Hormis les prêts en cryptomonnaie, Julien Jimenez a sollicité ses admirateurs pour se faire prêter des grosses sommes d'argent, pouvant atteindre des dizaines de milliers d'euros. Ceux qui acceptaient avaient deux options. Soit envoyer l'argent sur le compte bancaire de Korleon'Biz, une pratique qui nécessite l'établissement d'un contrat de prêt. Soit sur un compte Wise localisé en Belgique. Parfois, une place à l'une de ses formations SEO était proposée en guise de remboursement. Julien Jimenez prétextait les difficultés financières de son entreprise pour obtenir ces prêts. Mais une rumeur - une de plus à son égard - fait de lui une personne endettée par les jeux d'argent. D'après un ancien employé de Korleon'Biz, l'entreprise a "envoyé plus de 30 000 euros à deux joueurs de poker allemands, soi-disant pour leur acheter des sites".

Les demandes de prêt se sont multipliées... © JDN

Une combine qui rappelle l'épisode Jimmy Pochon. Et qui montre que Julien Jimenez ose à peu près tout. Dans le groupe Skype de l'entreprise réservé aux hommes, il ne se prive pas pour se moquer d'une de ses employées via des allusions sexuelles. Des commentaires qui ne se limitent pas à la sphère privée. Lors de jeux organisés dans le cadre d'un séminaire, les salariés devaient lever la main s'ils "fantasmaient sur un collègue" ou s'ils "avaient déjà fait un plan à trois". 

Une conversation sur un groupe Skype de l'entreprise. © Skype

Julien Jimenez ne s'interdit rien.
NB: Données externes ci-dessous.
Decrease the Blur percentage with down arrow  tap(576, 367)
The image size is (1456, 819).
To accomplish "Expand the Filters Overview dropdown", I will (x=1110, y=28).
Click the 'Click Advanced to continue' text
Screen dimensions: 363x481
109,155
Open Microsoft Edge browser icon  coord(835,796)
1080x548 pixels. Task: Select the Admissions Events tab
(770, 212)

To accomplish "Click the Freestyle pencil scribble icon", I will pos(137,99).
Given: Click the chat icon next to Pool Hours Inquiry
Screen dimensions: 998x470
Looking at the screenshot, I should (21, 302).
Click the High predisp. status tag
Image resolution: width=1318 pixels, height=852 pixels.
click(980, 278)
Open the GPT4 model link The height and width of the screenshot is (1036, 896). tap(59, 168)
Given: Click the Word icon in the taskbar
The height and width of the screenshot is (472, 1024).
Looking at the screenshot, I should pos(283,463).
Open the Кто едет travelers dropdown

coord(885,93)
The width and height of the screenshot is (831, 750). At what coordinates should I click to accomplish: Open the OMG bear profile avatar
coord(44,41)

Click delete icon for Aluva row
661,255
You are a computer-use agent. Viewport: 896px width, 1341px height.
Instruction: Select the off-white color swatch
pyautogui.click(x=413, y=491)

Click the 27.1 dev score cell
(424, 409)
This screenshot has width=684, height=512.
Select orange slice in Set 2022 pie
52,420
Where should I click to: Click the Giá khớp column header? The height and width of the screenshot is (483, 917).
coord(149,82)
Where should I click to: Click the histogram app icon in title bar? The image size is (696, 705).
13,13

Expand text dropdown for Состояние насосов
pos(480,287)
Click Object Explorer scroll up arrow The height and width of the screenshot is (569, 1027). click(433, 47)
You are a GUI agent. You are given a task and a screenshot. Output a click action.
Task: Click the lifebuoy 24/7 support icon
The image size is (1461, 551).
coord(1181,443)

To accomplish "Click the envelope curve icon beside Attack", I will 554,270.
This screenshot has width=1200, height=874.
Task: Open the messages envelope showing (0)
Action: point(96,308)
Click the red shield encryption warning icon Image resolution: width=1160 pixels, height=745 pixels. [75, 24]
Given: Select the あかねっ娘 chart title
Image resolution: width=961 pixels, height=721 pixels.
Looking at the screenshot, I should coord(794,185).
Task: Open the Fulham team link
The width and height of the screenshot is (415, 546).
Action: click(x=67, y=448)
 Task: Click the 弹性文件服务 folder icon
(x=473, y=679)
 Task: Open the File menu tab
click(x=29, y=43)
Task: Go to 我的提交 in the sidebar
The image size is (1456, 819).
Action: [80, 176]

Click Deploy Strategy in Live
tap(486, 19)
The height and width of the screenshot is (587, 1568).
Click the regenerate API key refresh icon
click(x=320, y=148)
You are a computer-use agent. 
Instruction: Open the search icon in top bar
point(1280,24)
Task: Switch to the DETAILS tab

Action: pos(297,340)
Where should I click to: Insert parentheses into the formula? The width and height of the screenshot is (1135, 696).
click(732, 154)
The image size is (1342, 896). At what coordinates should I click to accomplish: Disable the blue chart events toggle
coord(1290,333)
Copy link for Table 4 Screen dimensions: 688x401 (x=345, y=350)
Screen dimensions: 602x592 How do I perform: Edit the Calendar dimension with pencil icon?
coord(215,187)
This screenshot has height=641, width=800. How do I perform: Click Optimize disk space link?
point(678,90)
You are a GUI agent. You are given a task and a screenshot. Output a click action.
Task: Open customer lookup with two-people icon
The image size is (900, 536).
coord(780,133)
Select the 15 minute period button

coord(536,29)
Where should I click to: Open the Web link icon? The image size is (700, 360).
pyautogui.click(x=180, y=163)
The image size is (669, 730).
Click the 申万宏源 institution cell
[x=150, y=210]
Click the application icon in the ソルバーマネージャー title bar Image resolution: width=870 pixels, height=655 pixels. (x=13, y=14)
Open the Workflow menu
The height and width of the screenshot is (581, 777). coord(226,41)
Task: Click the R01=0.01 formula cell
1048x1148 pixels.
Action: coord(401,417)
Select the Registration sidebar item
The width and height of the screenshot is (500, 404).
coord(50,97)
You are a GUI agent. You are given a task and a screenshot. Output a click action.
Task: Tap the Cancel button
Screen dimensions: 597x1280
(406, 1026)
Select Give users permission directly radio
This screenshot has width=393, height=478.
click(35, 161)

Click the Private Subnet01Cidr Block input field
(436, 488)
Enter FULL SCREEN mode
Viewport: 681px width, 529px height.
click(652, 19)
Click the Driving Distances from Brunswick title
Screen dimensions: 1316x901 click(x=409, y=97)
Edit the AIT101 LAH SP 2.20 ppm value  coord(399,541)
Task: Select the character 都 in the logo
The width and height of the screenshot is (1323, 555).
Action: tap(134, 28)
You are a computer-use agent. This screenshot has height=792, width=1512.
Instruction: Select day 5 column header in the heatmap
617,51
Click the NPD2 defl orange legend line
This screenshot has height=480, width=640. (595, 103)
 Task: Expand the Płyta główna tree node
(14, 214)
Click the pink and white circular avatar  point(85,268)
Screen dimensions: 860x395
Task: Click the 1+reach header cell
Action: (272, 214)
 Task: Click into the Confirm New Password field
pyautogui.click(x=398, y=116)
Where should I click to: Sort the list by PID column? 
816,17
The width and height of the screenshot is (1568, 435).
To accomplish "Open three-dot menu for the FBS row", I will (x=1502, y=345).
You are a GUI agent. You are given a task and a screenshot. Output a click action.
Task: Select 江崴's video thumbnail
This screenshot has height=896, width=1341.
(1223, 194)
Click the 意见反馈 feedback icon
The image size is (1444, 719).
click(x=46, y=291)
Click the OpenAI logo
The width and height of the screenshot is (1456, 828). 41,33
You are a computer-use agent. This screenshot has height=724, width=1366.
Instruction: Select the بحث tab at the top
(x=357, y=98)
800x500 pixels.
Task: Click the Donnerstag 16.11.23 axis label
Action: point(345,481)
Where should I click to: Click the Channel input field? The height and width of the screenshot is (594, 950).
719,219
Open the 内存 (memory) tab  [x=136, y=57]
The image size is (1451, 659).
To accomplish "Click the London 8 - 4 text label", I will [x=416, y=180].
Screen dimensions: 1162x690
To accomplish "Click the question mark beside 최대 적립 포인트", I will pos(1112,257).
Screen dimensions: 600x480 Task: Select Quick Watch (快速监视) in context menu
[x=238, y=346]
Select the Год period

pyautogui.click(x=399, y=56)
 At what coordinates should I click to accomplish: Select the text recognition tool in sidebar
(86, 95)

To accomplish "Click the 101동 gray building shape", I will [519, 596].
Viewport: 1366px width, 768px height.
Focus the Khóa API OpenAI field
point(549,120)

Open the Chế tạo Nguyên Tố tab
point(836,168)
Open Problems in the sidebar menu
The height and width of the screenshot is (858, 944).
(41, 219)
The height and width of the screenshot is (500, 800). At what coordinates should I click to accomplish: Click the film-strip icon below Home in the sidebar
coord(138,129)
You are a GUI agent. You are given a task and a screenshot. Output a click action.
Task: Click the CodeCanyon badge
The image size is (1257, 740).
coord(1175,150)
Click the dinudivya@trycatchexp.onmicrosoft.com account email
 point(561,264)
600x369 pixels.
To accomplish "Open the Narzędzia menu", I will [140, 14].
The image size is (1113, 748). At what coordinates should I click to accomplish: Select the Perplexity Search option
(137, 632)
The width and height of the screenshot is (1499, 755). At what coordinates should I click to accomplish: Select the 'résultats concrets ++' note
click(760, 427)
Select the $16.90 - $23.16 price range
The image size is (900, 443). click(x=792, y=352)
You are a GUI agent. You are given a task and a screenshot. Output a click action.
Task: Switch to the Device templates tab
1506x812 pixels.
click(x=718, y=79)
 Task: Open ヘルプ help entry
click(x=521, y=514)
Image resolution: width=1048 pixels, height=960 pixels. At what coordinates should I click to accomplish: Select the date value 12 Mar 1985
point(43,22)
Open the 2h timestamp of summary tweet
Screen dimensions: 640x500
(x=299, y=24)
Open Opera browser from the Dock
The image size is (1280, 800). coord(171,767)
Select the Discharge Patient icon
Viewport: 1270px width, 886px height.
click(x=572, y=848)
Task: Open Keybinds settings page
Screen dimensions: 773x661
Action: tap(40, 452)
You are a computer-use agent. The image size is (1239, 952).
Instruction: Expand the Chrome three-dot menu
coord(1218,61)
Aussi bien avec ses employés qu'avec ses clients. "Je lui ai acheté des liens sur des sites qu'il présentait comme très visibles. Je me suis ensuite rendu compte que les sites venaient d'être créés", témoigne un ancien client de NextLevel.link.

Un de ses anciens employés explique que Julien Jimenez ne s'est pas toujours cru "tout permis". Quand il crée Korleon'Biz en 2009, il n'a que 20 ans. "A l'époque, il avait certes des techniques commerciales agressives mais il ne faisait rien d'illégal à ma connaissance." Son ex-femme, qui a travaillé plusieurs années à l'agence, a longtemps réussi à le contenir. Mais à son départ de l'entreprise, début 2022, il a "vrillé". Un véritable virage… avant la sortie de route.